_SOURCE EXTRACT_.
┌────────
Anthony Bonaccurso

Personal information
- Nationality: Australia
- Born: 28 November 1975 (age 50) Sunshine, Victoria

Medal record
Wheelchair tennis
Paralympic Games
| Bronze medal – third place | 2004 Athens | Men's Doubles |

= Anthony Bonaccurso =

Australian wheelchair tennis player

Anthony Bonaccurso is a Paralympic alpine skier and tennis player competitor from Australia. He won a bronze medal at the 2004 Athens Games in the Men's Doubles event. He is one of the few Australian Paralympians to compete at both Summer and Winter Games.

==Personal==
He was born on 28 November 1975 in Sunshine, Victoria. At the age of 17, he climbed a pole at a railway station and was electrocuted and fell to the ground. The fall resulted in spinal injuries.

==Tennis==
He took up wheelchair tennis in 1993 and joined the tour at the age of 23. In 2002, he was a member of the Australian team that won the World Team Cup in Italy. At the 2004 Athens Summer Games, he teamed with David Hall to win the bronze medal in the Men's Doubles. He was a top 20 player and won six consecutive Victorian Hardcourt Championships. He is currently a tennis coach for wheelchair and able-bodied tennis players.

Australian wheelchair tennis coach Greg Crump commented that "His attitude is, that's what you've got, get on with it. He played tennis as part of his rehab and carried on from there. He's very strong, fit, fast and focused."

Bonaccurso is a player ambassador for the International Tennis Federation wheelchair program. In 2015, he and renowned tennis coach Greg Crump, visited Cambodia to raise awareness about wheelchair tennis through a series of coaching clinics and interactive sessions with boys and girls taking part in the ITF-Tennis Cambodia program.

==Alpine skiing==
He first represented Australia at the 1998 Nagano Winter Games where he competed in three alpine skiing events. His best result was 17th in the Men's Slalom LW11. After the Games, he returned to wheelchair tennis.
└────────
_REQUIRED WORK_.
1. In the Anthony Bonaccurso biography, rewrite the passage from "Anthony Bonaccurso is" to "in spinal injuries.", swapping "railway station" for "train station".
2. State whether each statement agrees with the Anthony Bonaccurso biography, answering yes or no and quoting the deciding words: (a) He took up wheelchair tennis in 1993. (b) His best result at the 1998 Nagano Winter Games was 17th in the Men's Giant Slalom. (c) In 2015 he visited Cambodia with Greg Crump.

_DATA SUPPLIED_.
┌────────
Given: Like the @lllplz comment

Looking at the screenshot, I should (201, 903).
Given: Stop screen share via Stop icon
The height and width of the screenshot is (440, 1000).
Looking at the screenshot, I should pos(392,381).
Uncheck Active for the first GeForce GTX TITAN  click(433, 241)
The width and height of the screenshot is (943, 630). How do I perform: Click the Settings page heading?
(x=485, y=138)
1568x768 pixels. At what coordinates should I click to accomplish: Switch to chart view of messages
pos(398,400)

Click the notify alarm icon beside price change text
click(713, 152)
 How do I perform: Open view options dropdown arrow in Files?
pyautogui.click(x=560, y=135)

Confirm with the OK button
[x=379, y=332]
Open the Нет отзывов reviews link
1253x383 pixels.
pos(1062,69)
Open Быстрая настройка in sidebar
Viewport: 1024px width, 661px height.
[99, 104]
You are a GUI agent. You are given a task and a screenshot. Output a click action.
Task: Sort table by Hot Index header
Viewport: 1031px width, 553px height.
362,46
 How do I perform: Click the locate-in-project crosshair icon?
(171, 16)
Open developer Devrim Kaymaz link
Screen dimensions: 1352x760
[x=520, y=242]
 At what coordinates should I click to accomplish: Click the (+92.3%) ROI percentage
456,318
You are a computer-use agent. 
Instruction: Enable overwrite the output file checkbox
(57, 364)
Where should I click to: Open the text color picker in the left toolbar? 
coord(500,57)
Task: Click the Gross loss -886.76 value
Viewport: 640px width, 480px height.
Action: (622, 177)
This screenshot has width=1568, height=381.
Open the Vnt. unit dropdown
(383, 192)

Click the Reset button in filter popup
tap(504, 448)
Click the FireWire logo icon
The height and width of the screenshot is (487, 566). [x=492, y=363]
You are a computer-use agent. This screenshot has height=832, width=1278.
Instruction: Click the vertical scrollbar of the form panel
└────────
_RESPONSES IN ORDER_.
1.
Anthony Bonaccurso is a Paralympic alpine skier and tennis player competitor from Australia. He won a bronze medal at the 2004 Athens Games in the Men's Doubles event. He is one of the few Australian Paralympians to compete at both Summer and Winter Games.

==Personal==
He was born on 28 November 1975 in Sunshine, Victoria. At the age of 17, he climbed a pole at a train station and was electrocuted and fell to the ground. The fall resulted in spinal injuries.

2.
(a) Yes: "He took up wheelchair tennis in 1993"
(b) No: "His best result was 17th in the Men's Slalom LW11."
(c) Yes: "In 2015, he and renowned tennis coach Greg Crump, visited Cambodia"